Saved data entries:
_ _ _ _ _
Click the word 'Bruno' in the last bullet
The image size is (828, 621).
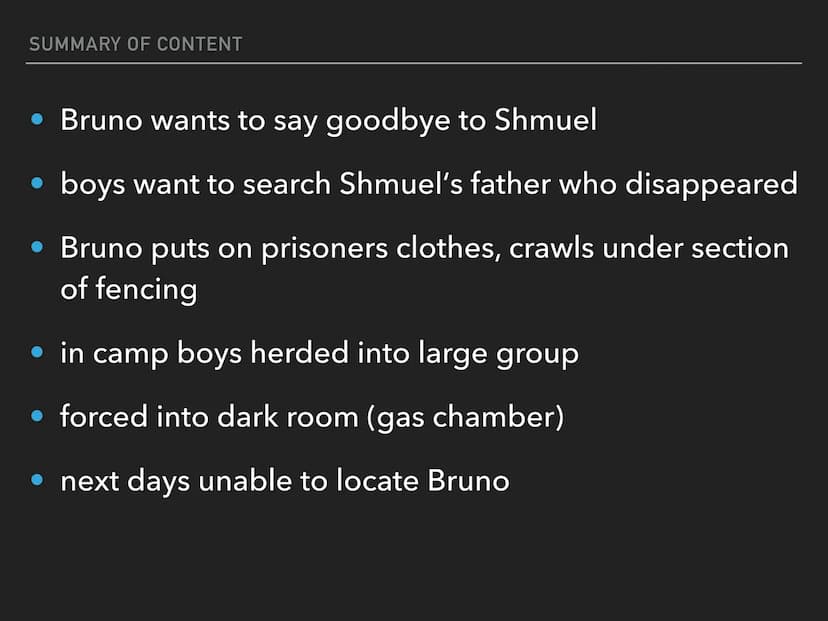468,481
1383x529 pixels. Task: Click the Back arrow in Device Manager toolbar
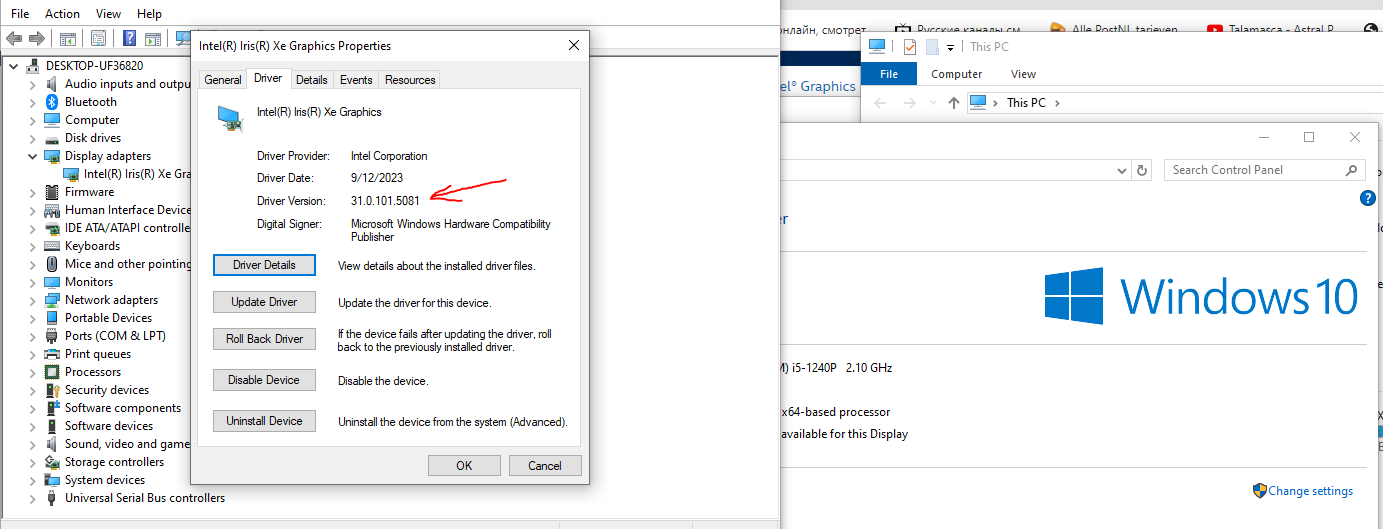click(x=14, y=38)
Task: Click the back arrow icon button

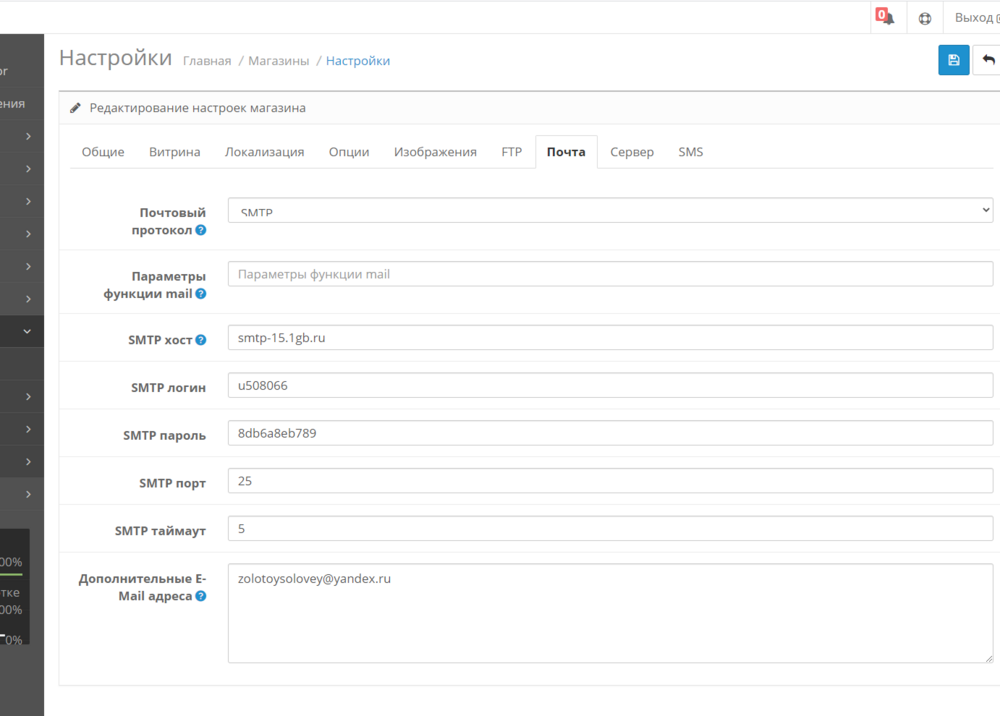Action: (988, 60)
_ _ _ _ _
» **INSTRUCTIONS FOR THE TASK**
If pictures appear in the data, do not print them; repeat the rest exactly.

» **TASK SOLUTION**
Click the word 'Bruno' in the last bullet
The image size is (828, 621).
468,481
1383x529 pixels. Task: Click the Back arrow in Device Manager toolbar
click(x=14, y=38)
Task: Click the back arrow icon button

Action: (988, 60)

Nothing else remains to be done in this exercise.